Stored data
※ ※ ※

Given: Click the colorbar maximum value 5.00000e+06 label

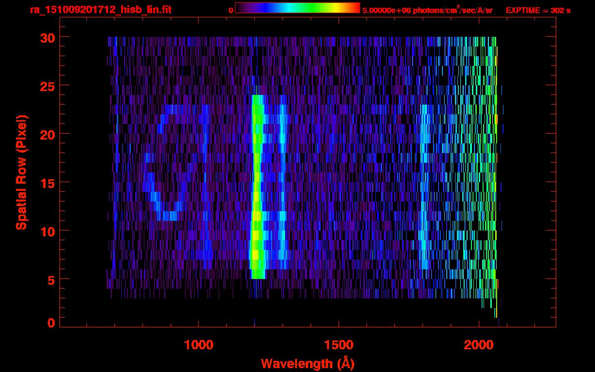Looking at the screenshot, I should coord(427,10).
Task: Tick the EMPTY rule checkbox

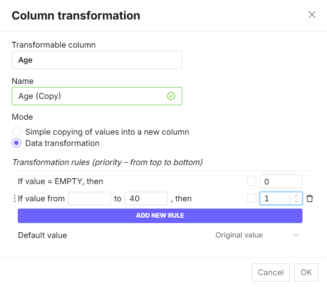Action: tap(252, 181)
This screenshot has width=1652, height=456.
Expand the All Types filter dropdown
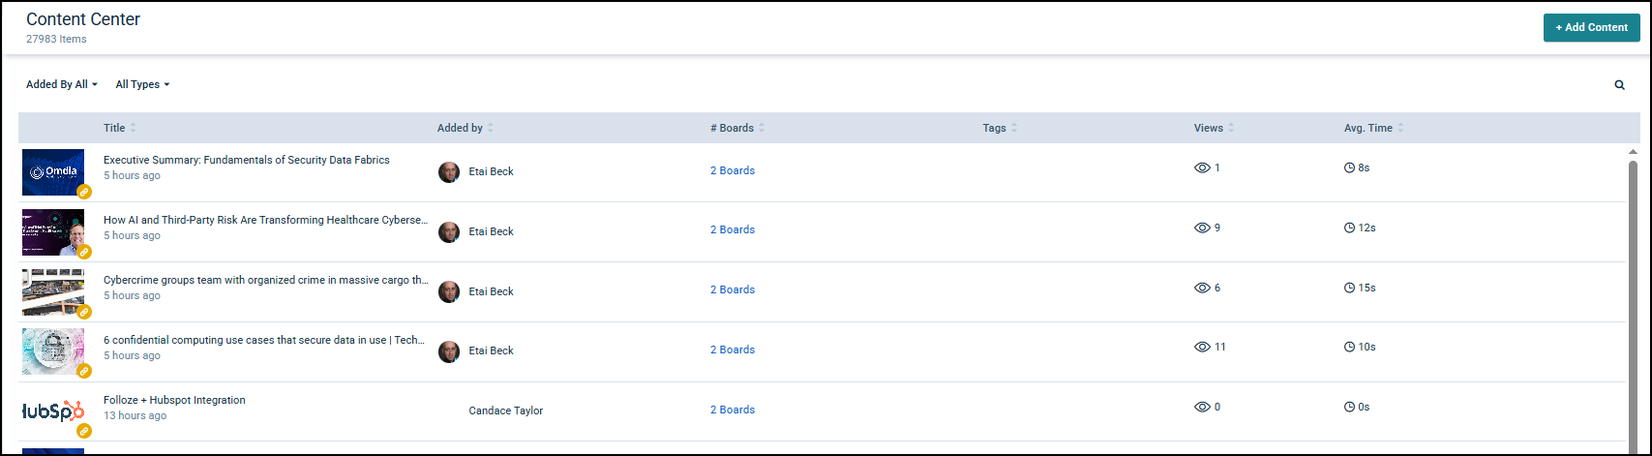tap(142, 85)
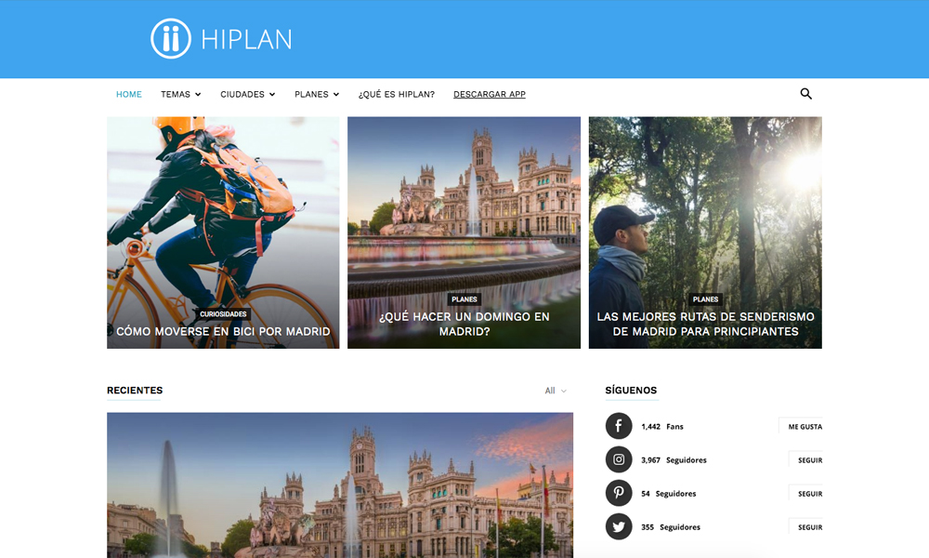Image resolution: width=929 pixels, height=558 pixels.
Task: Open the Planes dropdown menu
Action: click(x=316, y=95)
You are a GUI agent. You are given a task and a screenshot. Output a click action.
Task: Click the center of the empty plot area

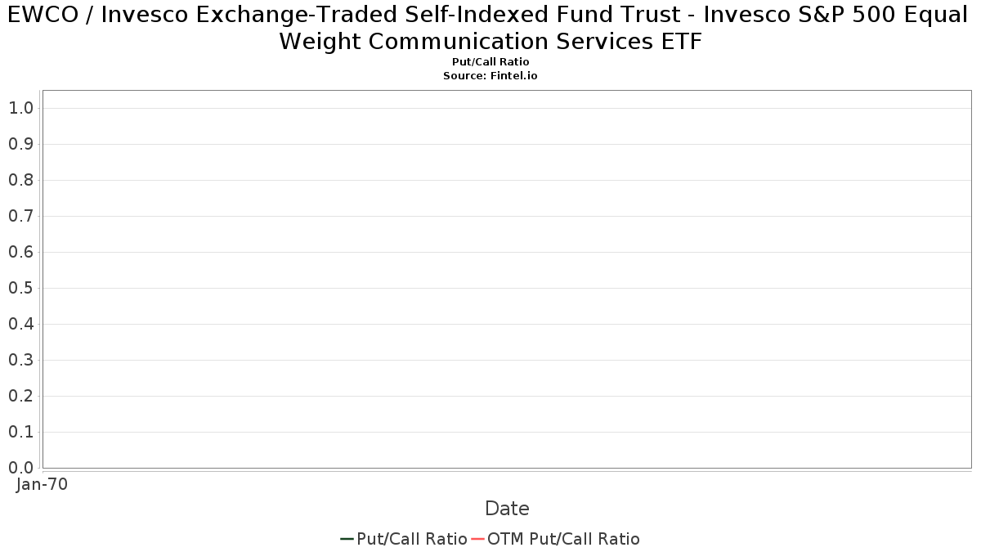coord(507,279)
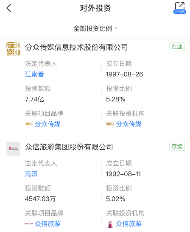
Task: Click the 分众传媒 institution small logo icon
Action: (110, 124)
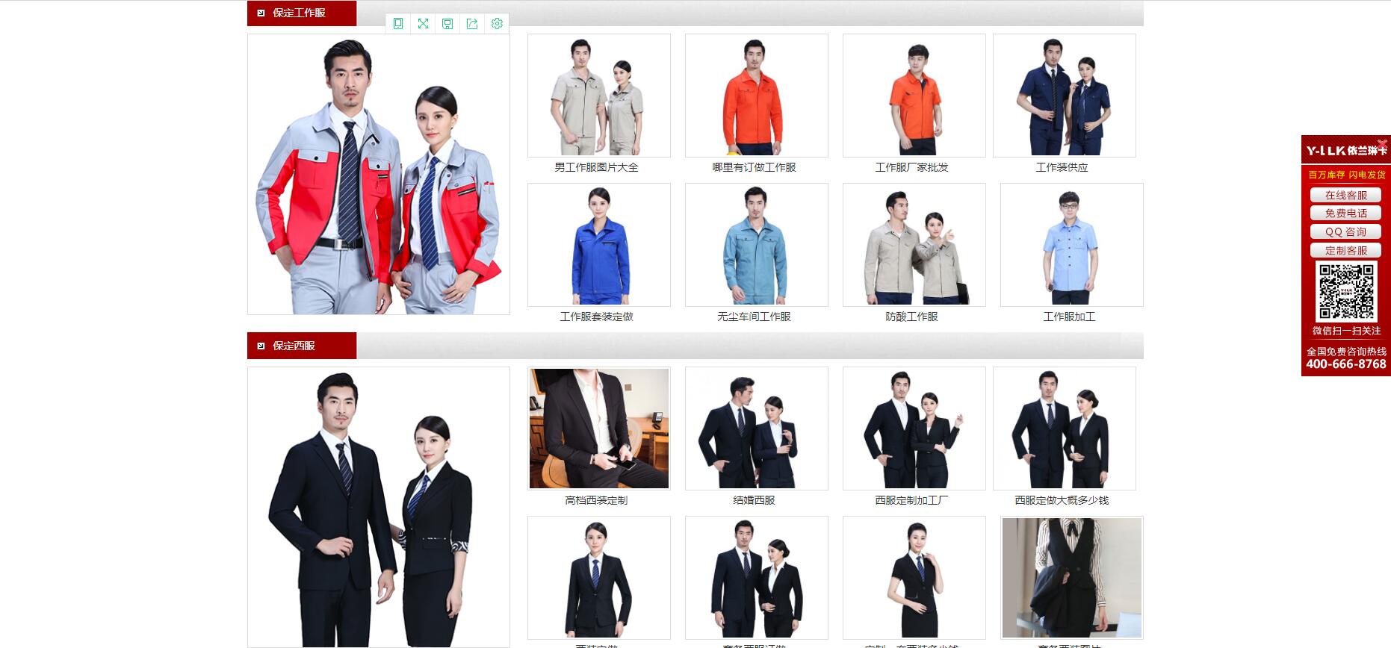Viewport: 1391px width, 648px height.
Task: Open the 男工作服图片大全 link
Action: pyautogui.click(x=596, y=167)
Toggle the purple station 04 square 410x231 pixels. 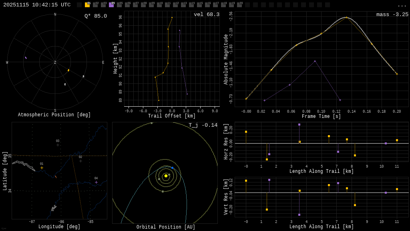coord(111,5)
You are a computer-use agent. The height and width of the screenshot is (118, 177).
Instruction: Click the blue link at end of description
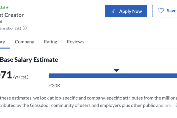(176, 105)
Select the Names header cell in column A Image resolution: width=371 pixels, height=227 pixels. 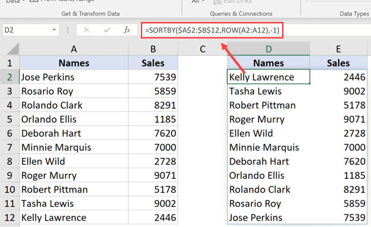[74, 63]
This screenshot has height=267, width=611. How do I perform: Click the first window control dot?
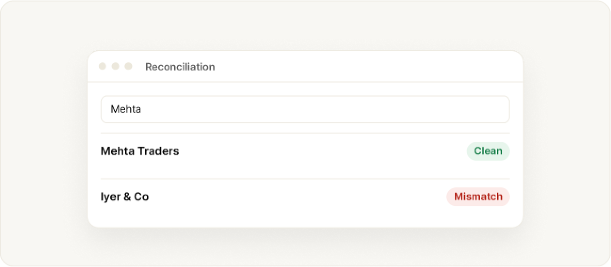point(102,66)
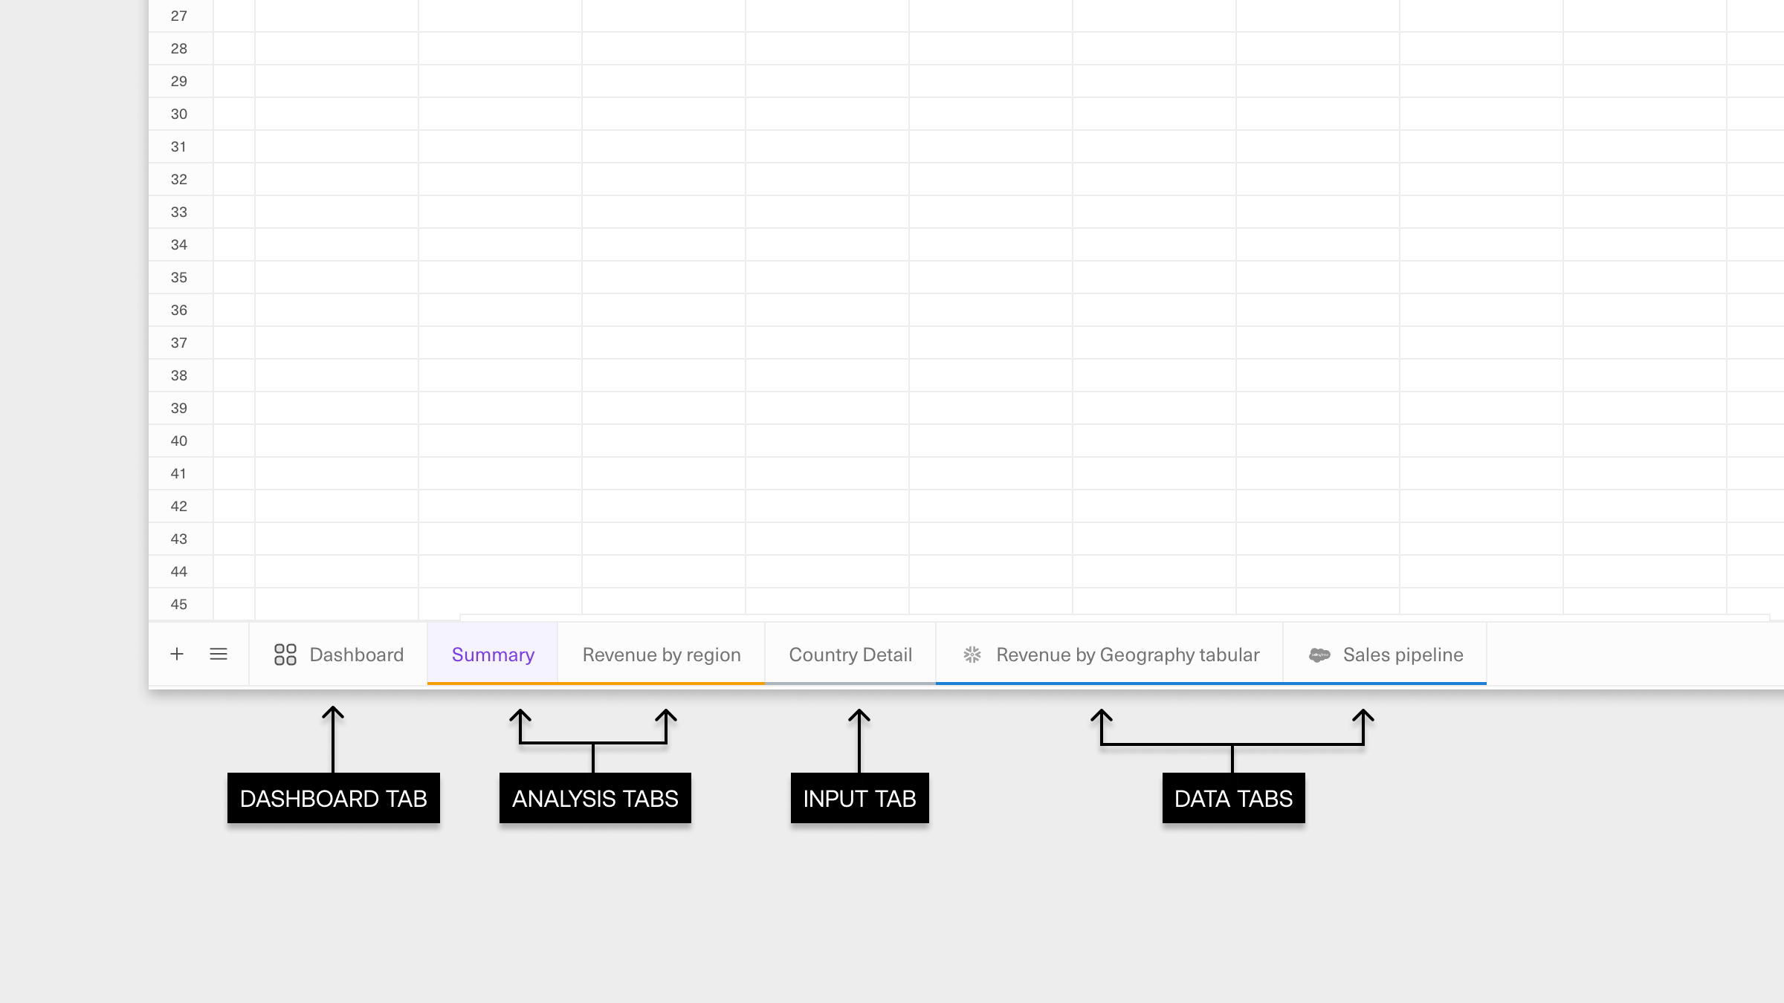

※ ※ ※

== Exercise requirements ==
Write out everything from the line containing "Task: Tick the EMPTY rule checkbox" down to the line containing "Action: click(x=316, y=95)", putting "box" in place of "checkbox" and changing nothing else. Leave the pictures out of your answer.

== Reply ==
Task: Tick the EMPTY rule box

Action: tap(252, 181)
This screenshot has width=1652, height=456.
Expand the All Types filter dropdown
tap(142, 85)
Image resolution: width=929 pixels, height=558 pixels.
Task: Open the Planes dropdown menu
Action: click(x=316, y=95)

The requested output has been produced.